2. We do — fill in the missing steps

Fill in each blank. 4 marks

Problem. Simplify (5x + 3) − (2x − 1).

Step 1 — Remove the first bracket (preceded by +, so signs unchanged):

(5x + 3) → ______ + ______

Step 2 — Remove the second bracket (preceded by −, so flip ALL signs inside):

−(2x − 1) → ______ + ______

Step 3 — Rewrite the full expression:

______ + ______ + ______ + ______

Step 4 — Collect like terms:

x-terms: ______ constants: ______ Final answer: ______

Stuck? The "−1" inside the second bracket becomes +1 when the bracket is removed. Two negatives make a positive.

3. You do — independent practice

Show working under each. Watch the signs when subtracting a bracket!

Foundation — single step

3.1 Simplify (x + 5) + (x + 2). 1 mark

3.2 Expand: 2(x + 4). 1 mark

3.3 Expand: 3(2a − 5). 1 mark

3.4 Remove the bracket and collect: −(3y − 7). 1 mark

Standard — combine two ideas

3.5 Simplify (4a + 2) + (3a + 5). 2 marks

3.6 Simplify (6x + 4) − (2x + 1). 2 marks

Extension — push your thinking

3.7 Simplify (5x + 3) − (2x − 1). (Watch the double subtraction!) 3 marks

3.8 Simplify 3(x + 2) + 2(x − 1). 2 marks

Stuck on 3.8? Distribute each bracket FIRST. 3(x + 2) = 3x + 6. 2(x − 1) = 2x − 2. Then add.

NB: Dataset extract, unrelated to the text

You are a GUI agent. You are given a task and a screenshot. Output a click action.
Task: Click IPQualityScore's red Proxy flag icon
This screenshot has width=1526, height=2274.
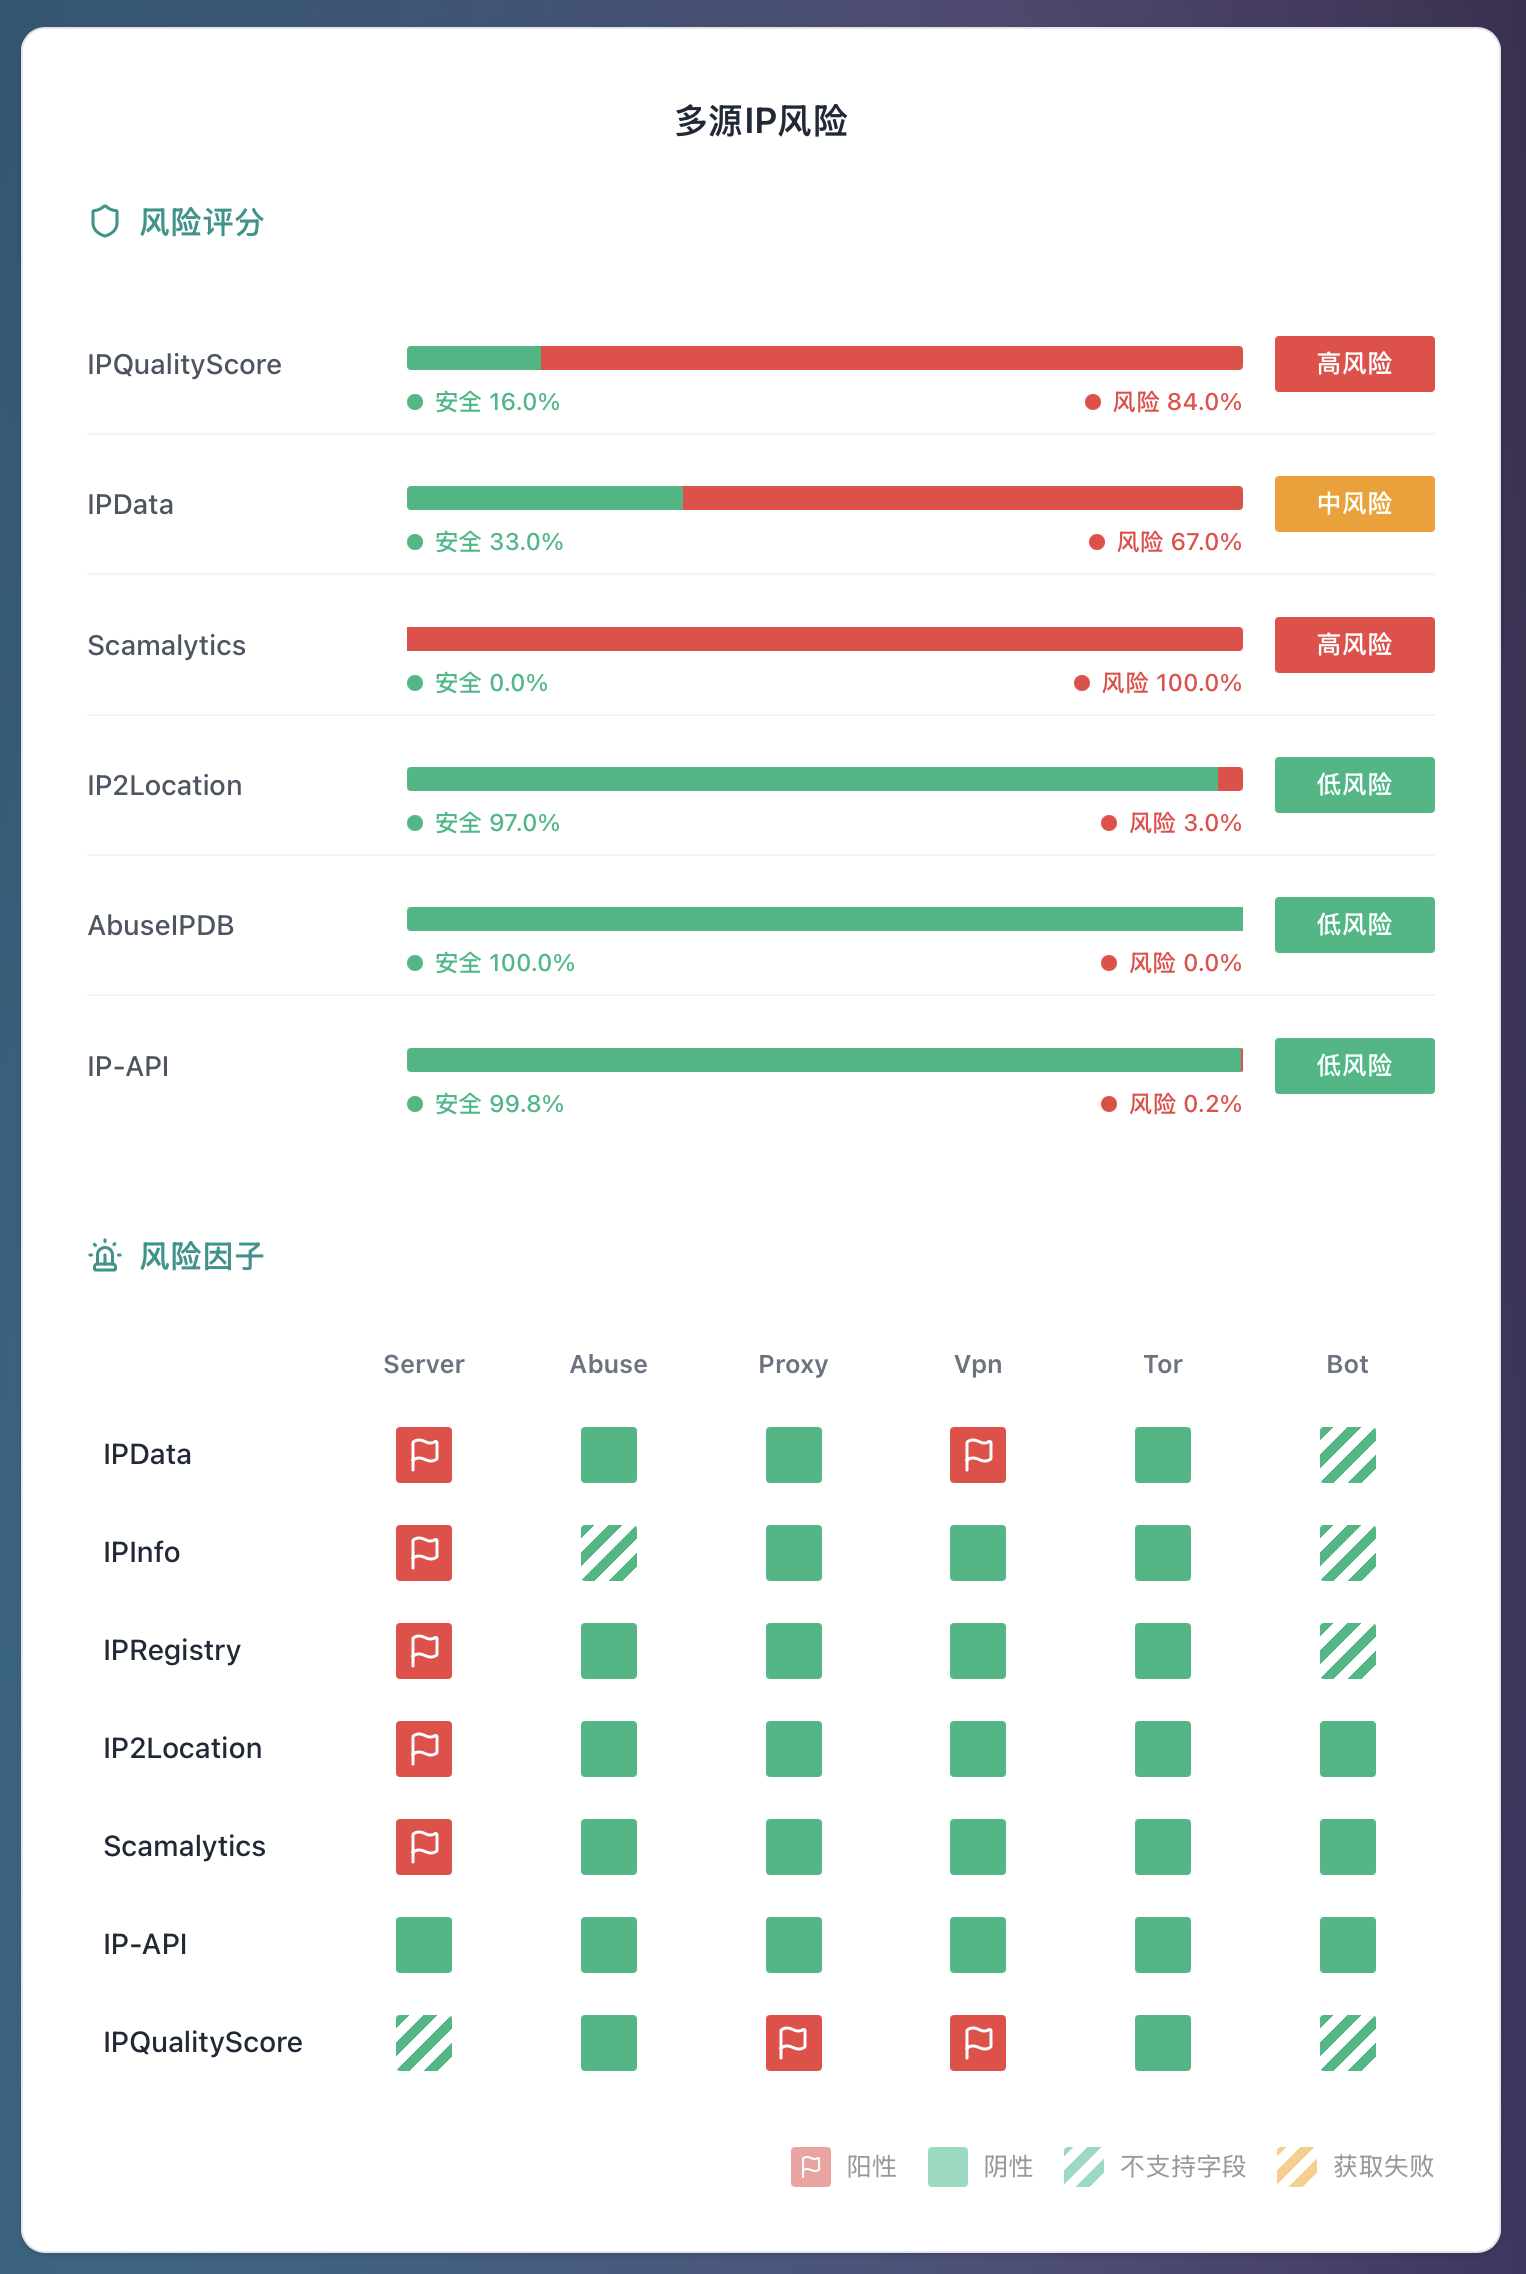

How did this worksheet feel?

Got it Partly Lost

What I'll revisit before next class:

Answers — Do not peek before attempting

Section 2 — We do ((5x + 3) − (2x − 1))

Step 1: 5x + 3.
Step 2: −(2x − 1) → −2x + 1 (flip every sign).
Step 3: 5x + 3 − 2x + 1.
Step 4: x-terms: 5x − 2x = 3x. Constants: 3 + 1 = 4. Final answer: 3x + 4.

3.1 — (x + 5) + (x + 2)

= x + 5 + x + 2 = 2x + 7.

3.2 — 2(x + 4)

= 2(x) + 2(4) = 2x + 8.

3.3 — 3(2a − 5)

= 3(2a) + 3(−5) = 6a − 15.

3.4 — −(3y − 7)

= −3y + 7 (flip both signs). Answer: −3y + 7 (or 7 − 3y).

3.5 — (4a + 2) + (3a + 5)

= 4a + 2 + 3a + 5 = 7a + 7.

3.6 — (6x + 4) − (2x + 1)

Drop first bracket: 6x + 4. Flip second: −2x − 1. Together: 6x + 4 − 2x − 1 = 4x + 3.

3.7 — (5x + 3) − (2x − 1)

Drop first: 5x + 3. Flip second: −2x + 1 (the −1 becomes +1). Together: 5x + 3 − 2x + 1 = 3x + 4. (Watch — the double negative becomes positive.)

3.8 — 3(x + 2) + 2(x − 1)

Distribute: 3(x + 2) = 3x + 6. 2(x − 1) = 2x − 2. Add: 3x + 6 + 2x − 2 = 5x + 4.